Exercise: Please print nothing but the lines from the one with "Where should I click to: Open" to the last line of the records below, and omit pictures.

..........

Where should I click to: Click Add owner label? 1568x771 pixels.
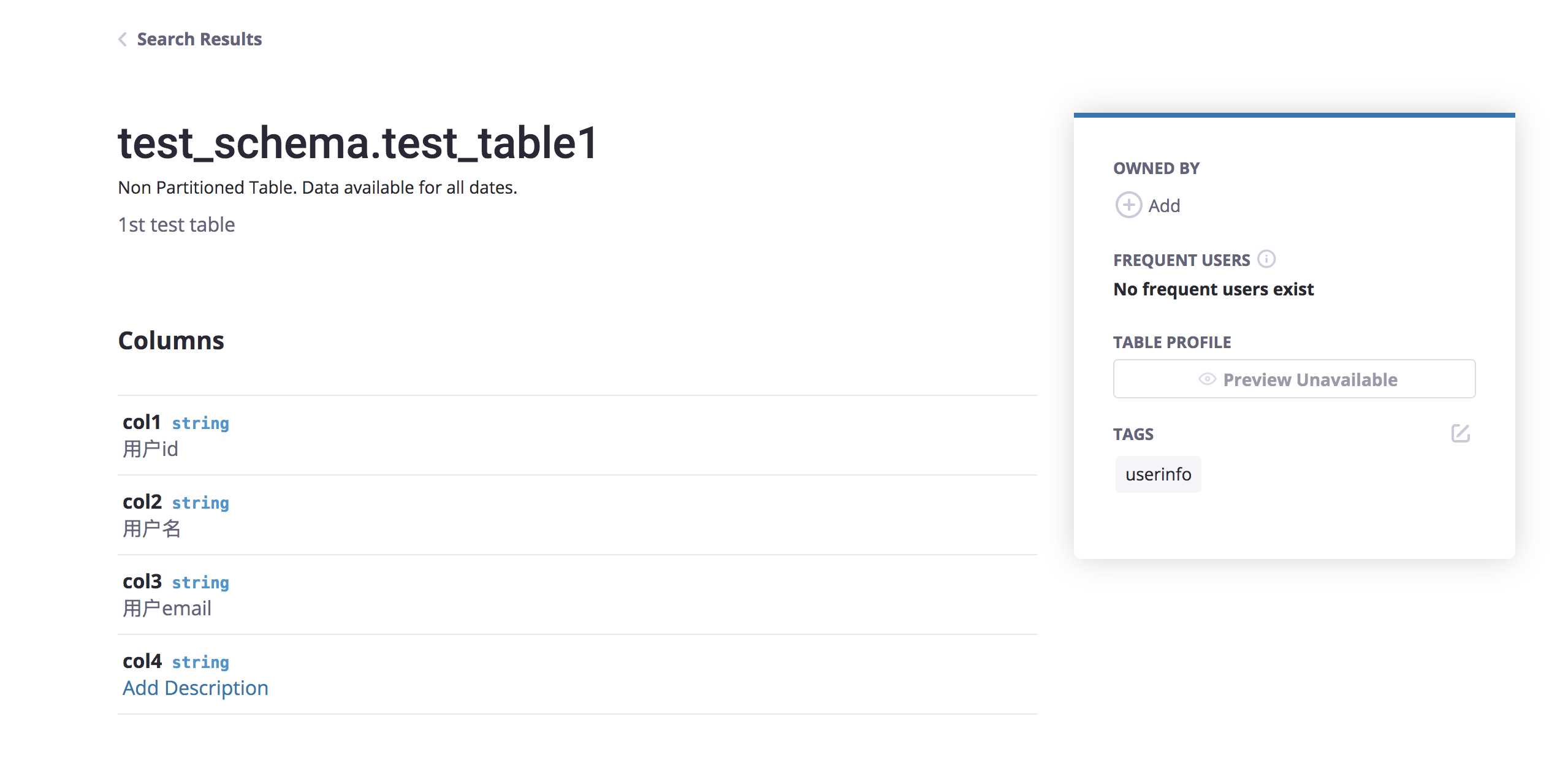pyautogui.click(x=1164, y=206)
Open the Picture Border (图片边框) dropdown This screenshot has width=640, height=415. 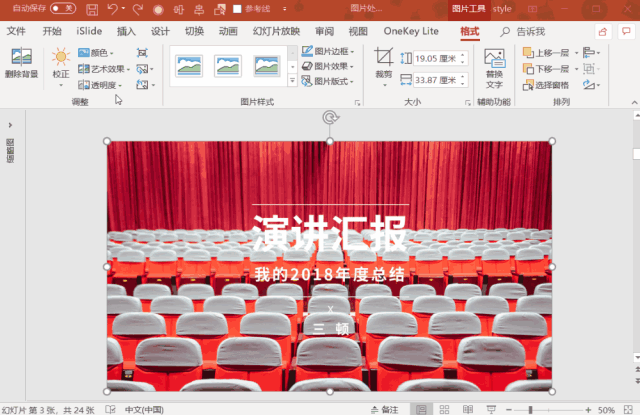325,51
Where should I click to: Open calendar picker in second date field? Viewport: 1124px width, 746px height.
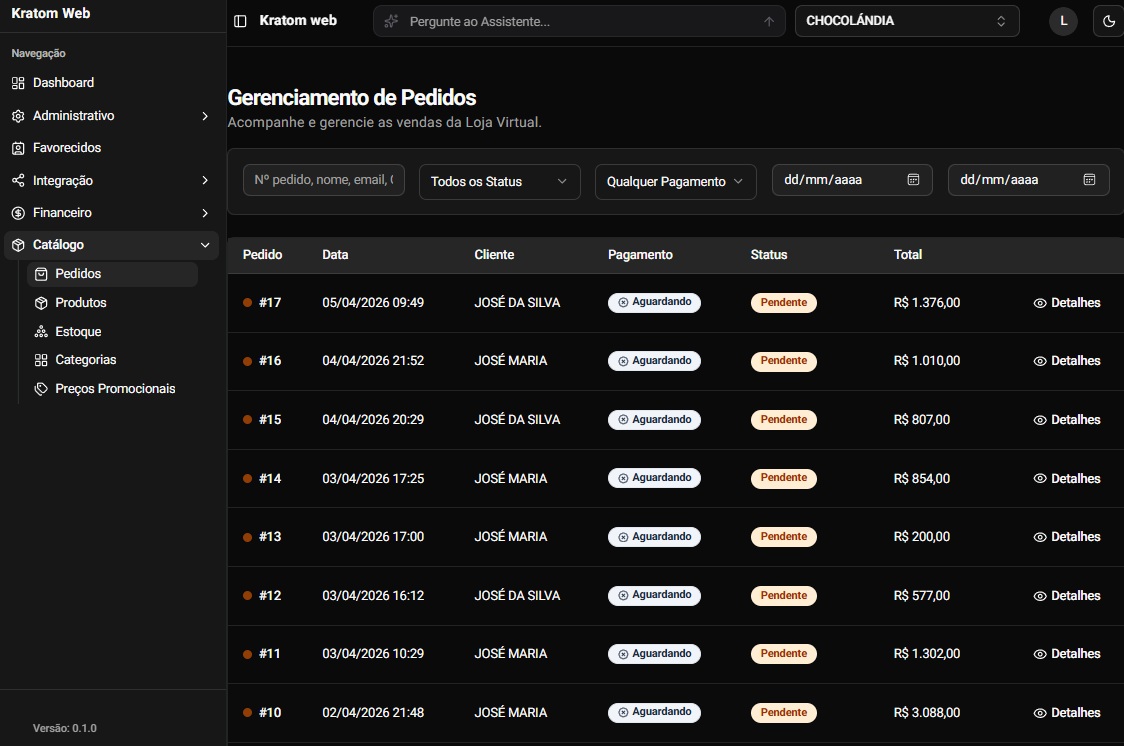[1089, 180]
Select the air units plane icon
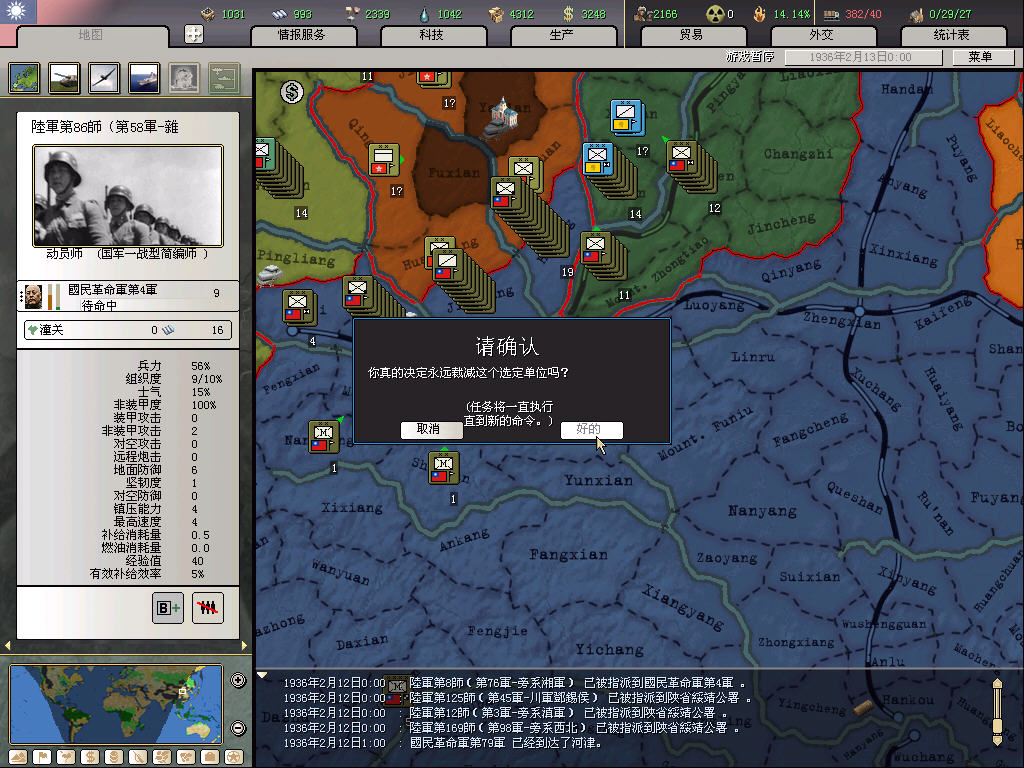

..........

Result of this task:
Where should I click to: Open calendar picker in second date field? Viewport: 1124px width, 746px height.
[1089, 180]
Select the air units plane icon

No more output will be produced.